100 cr2 in an hour? That's pretty crappy, even by my standards (dual core 2ghz laptop). With 20mb/cr2 this cannot be a disk bottleneck, but rather sounds maxed out cpu or memory. Look at taskmanager, enable the relevant columns (cpu usage, cpu time, peak working set, max commit size) and find out.


----------



## Kelt0901 (Jul 31, 2013)

symmar22 said:


> I could not live any more without building my own machine to the specs I need, so there is no weak link in my desktop.



I agree, it's easier to build a PC exactly to your needs and, is easy and cost effective to upgrade as technology changes. Apple technology usually lags behind the PC and is very inflexible with upgrades.


----------



## Marsu42 (Jul 31, 2013)

Kelt0901 said:


> symmar22 said:
> 
> 
> > I could not live any more without building my own machine to the specs I need, so there is no weak link in my desktop.
> ...



-1 ... because today's pcs are built out of fewer components (many things are on the cpu die for example), there is very little to customize in a standard setup that *really* makes a difference - which is why so many oem are going out of business, they've simply lost their selling points.

On the other hands buying a complete pc ensures you support (fewer points to argue over who has done what wrong) and people who do this for a living imho simply are better at building a clean machine with proper cabling than me doing it every so many years. Plus many oems get very competitive bulk prices for their components which I find very hard to match even when buying at the cheapest discount/online shops I know.

It might make a difference for hardcore gaming and ultra-high end setups, but for your general lightroom/ps editing personally I'm leaning towards buying a complete desktop once I feel the need for more speed than my current crappy laptop can deliver.


----------



## Random Orbits (Jul 31, 2013)

Marsu42 said:


> -1 ... because today's pcs are built out of fewer components (many things are on the cpu die for example), there is very little to customize in a standard setup that *really* makes a difference - which is why so many oem are going out of business, they've simply lost their selling points.
> 
> On the other hands buying a complete pc ensures you support (fewer points to argue over who has done what wrong) and people who do this for a living imho simply are better at building a clean machine with proper cabling than me doing it every so many years. Plus many oems get very competitive bulk prices for their components which I find very hard to match even when buying at the cheapest discount/online shops I know.
> 
> It might make a difference for hardcore gaming and ultra-high end setups, but for your general lightroom/ps editing personally I'm leaning towards buying a complete desktop once I feel the need for more speed than my current crappy laptop can deliver.

┄┄┄┄┄┄

**PROBLEM DESCRIPTION**. Carry on the forum discussion about building your own PC versus buying a complete one, starting right after its last line.

**SOURCE MATERIAL**.
┄┄┄┄┄┄

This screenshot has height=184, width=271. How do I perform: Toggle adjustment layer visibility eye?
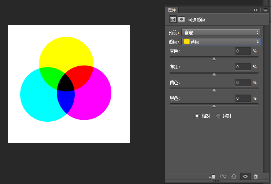245,176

┄┄┄┄┄┄

**WRITTEN RESPONSE**.
-1. Just because the chipset includes more features, it doesn't mean that they perform well. The cheap complete PCs have older/slower technologies, sometimes several generations older. RAM in groups and speeds that make them harder to upgrade to significantly larger values, power supplies that can barely support additional hardware (i.e. discrete video), etc. If you want a barebones computer (around 500), then a complete PC might be worth it, although you can still get chassis + MB + cpu as a package and add on for a competitive price).

The key to building your own is to get quality parts the first time. Reuse your monitor, keyboard, mouse, case, optical drive, HDDs and power supply. Upgrade the video card, motherboard, add a HDD or a SDD or whatever you want. The computer companies may be able to buy parts for less money but then you're paying for their labor, their overhead and their profit.


----------



## Rofflesaurrr (Jul 31, 2013)

dstppy said:


> What neruo brought up gave me an idea; I think I'm going to pick up one of these as a 'cheap' fix/test:
> http://www.amazon.com/gp/product/B00657GLH8/ref=ox_sc_sfl_title_5?ie=UTF8&psc=1&smid=A1OQ5B5VHVHCUX
> 
> My iMac doesn't have USB 3, but it DOES have Firewire . . . so that should eliminate any question as to if it's actual processing power I need or if it's a bus/disk access issue.
> ...



Firewire 800 is faster than USB 2.0, but not THAT fast. You'll see a realistic read/write speed of about 60-70MB/sec over Firewire 800. Most current generation SSDs will exceed 500MB/sec read speeds. You will notice a little improvement due to the SSD having near instantaneous access times though. I wouldn't waste money on a SSD if FW800 is the only connection option. I guess you don't have Thunderbolt?


----------



## symmar22 (Jul 31, 2013)

neuroanatomist said:


> Have they seen the new 'coffee can'? 8)



Sorry Neuro, I did not want to enter the Mac vs PC dogfight, Apple makes good machines for sure, but for me they are too much of a closed system (hardware speaking). I guess I see it too much from the maintenance point of view, since I am used to built and repair myself my computers (I love Lenovo laptops for the very same reason). The laptops are excellent, but the desktop offer is IMO too limited, not much between the 3000$ workstation and the 27 inches "vertical laptop". Lots of Mac users I know would be happy with smaller, cheaper, "non-workstation" version of the MacPro.

Yes I saw the "coffee can", it seems like a very nice tool, my only worry is about the graphic power; I mean it's too much of it. So I hope for Mac users that they will propose a cheaper alternative. Two powerful FireGL is overkill for 99% of the people (unless you edit pro 4K video), and is a lot of wasted money and energy for most of us; it's likely the graphic cards will be for some 1500 to 2000$ part of the equation, so I sincerely hope they will release a model with the poor man's graphic card.


----------



## Sith Zombie (Jul 31, 2013)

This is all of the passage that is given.